● **Task requirements**
Please show every line from the entries that carries the word "computer".
-- Dataset records follows --
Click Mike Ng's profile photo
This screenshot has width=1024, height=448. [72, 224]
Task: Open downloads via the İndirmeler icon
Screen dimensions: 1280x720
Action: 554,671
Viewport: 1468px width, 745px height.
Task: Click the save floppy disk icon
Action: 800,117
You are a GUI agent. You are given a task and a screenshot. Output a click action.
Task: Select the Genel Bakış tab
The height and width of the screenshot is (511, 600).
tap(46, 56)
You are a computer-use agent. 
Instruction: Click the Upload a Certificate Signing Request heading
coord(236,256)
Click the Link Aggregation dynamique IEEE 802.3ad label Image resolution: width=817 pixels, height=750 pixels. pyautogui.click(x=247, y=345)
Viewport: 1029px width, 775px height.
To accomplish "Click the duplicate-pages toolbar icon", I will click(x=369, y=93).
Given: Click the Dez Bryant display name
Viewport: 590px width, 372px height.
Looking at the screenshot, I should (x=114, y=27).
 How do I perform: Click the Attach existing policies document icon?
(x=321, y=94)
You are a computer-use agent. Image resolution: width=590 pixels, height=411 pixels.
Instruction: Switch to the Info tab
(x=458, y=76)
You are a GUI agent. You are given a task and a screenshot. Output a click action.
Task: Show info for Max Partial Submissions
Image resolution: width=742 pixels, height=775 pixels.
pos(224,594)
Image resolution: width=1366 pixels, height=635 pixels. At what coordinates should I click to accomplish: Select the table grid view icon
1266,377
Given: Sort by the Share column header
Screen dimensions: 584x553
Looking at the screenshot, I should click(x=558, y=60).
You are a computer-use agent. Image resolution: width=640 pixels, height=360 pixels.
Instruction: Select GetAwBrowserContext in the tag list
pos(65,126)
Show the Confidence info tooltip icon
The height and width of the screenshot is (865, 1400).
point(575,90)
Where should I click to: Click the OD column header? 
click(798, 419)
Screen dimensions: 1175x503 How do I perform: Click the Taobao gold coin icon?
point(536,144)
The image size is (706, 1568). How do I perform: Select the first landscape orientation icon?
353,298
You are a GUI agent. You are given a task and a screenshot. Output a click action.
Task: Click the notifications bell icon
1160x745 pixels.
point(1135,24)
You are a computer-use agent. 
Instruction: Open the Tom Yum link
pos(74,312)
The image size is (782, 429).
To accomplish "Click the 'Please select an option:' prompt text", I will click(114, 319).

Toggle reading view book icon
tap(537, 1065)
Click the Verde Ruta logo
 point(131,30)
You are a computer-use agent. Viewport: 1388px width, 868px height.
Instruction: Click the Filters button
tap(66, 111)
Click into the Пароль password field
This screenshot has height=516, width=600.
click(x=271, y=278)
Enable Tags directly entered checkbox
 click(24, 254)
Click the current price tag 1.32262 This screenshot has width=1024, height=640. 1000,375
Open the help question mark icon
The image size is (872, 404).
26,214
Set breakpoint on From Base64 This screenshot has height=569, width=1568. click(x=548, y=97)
-- Dataset records concluded --
● **Solution to this exercise**
You are a computer-use agent. 
You are a computer-use agent. Image resolution: width=590 pixels, height=411 pixels.
You are a computer-use agent. Image resolution: width=640 pixels, height=360 pixels.
You are a computer-use agent. 
You are a computer-use agent. Viewport: 1388px width, 868px height.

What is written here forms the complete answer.